• _Your assignment_
Among the records below, find the line that has "You are a GUI"; from there, give the lines again exactly, and stop after the line that has "The image size is (1531, 784).".

• _Given entries_
--
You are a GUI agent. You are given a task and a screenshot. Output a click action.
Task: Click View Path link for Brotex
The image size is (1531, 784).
--
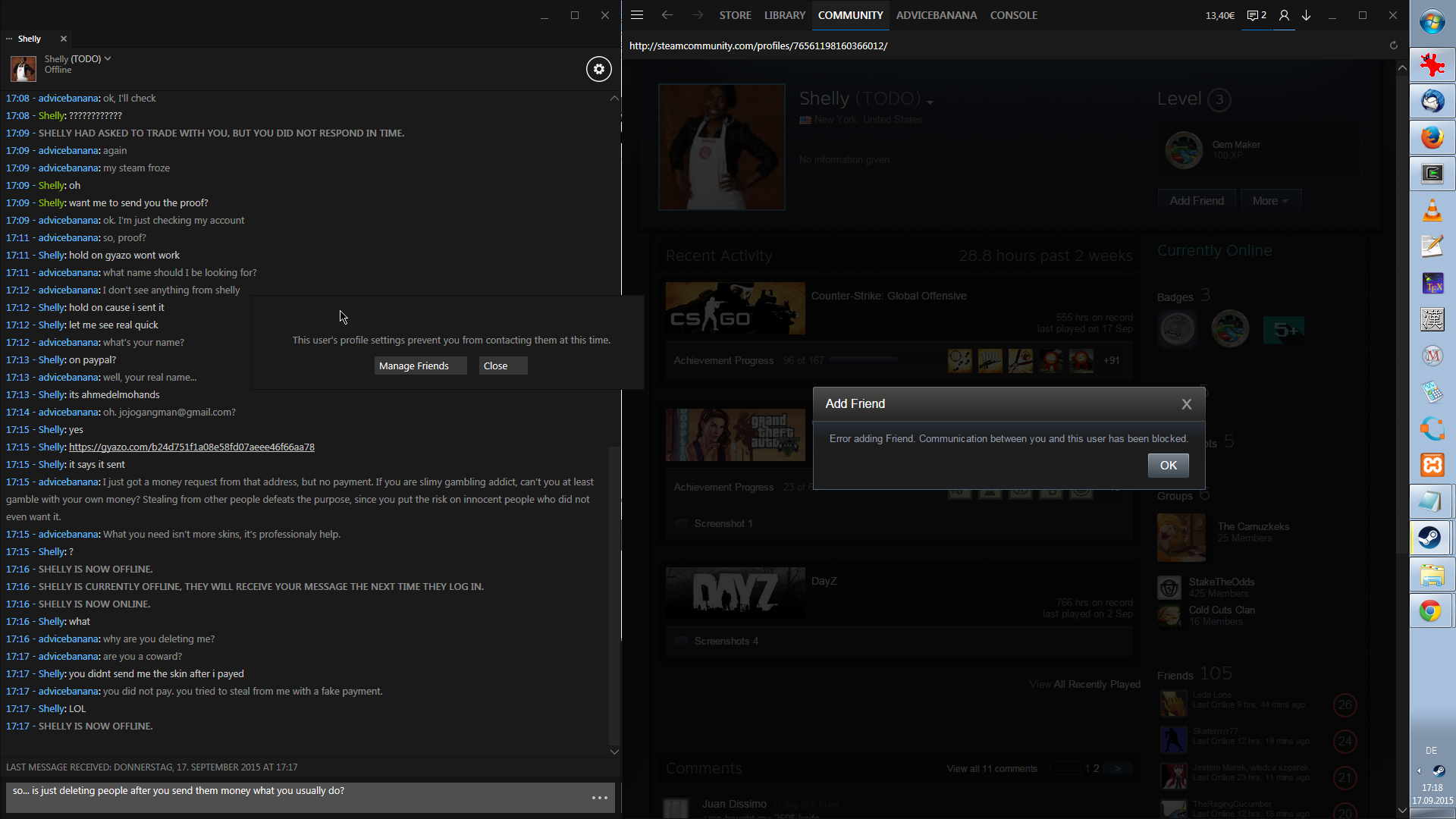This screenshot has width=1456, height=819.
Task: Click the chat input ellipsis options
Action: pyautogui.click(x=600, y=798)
--
• _Answer below_
You are a GUI agent. You are given a task and a screenshot. Output a click action.
Task: Click View Path link for Brotex
The image size is (1531, 784).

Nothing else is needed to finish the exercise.